[Saved data entries]
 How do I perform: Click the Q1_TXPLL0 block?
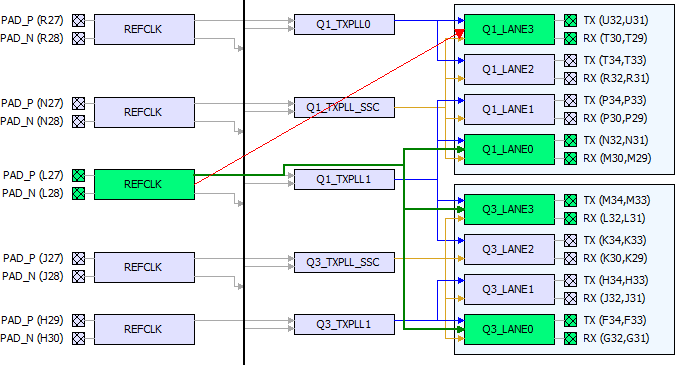click(x=344, y=25)
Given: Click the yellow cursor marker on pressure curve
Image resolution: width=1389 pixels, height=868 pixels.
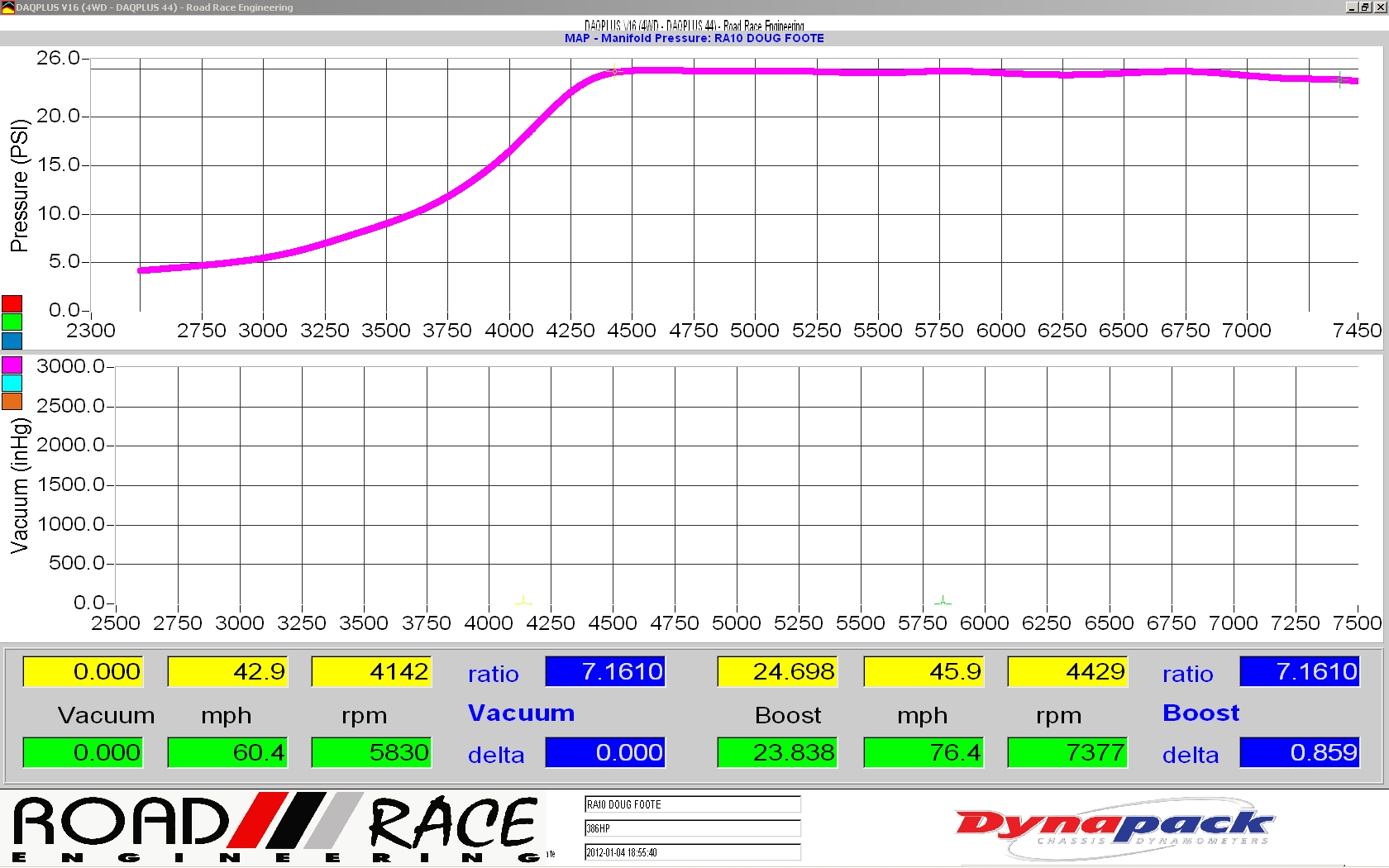Looking at the screenshot, I should tap(614, 72).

◆ **WHAT TO WORK ON**: Each record above should be duplicated word for word, with no pictures included.

◆ **ANSWER TO THIS TASK**:
 How do I perform: Click the Q1_TXPLL0 block?
click(x=344, y=25)
Given: Click the yellow cursor marker on pressure curve
Image resolution: width=1389 pixels, height=868 pixels.
Looking at the screenshot, I should tap(614, 72).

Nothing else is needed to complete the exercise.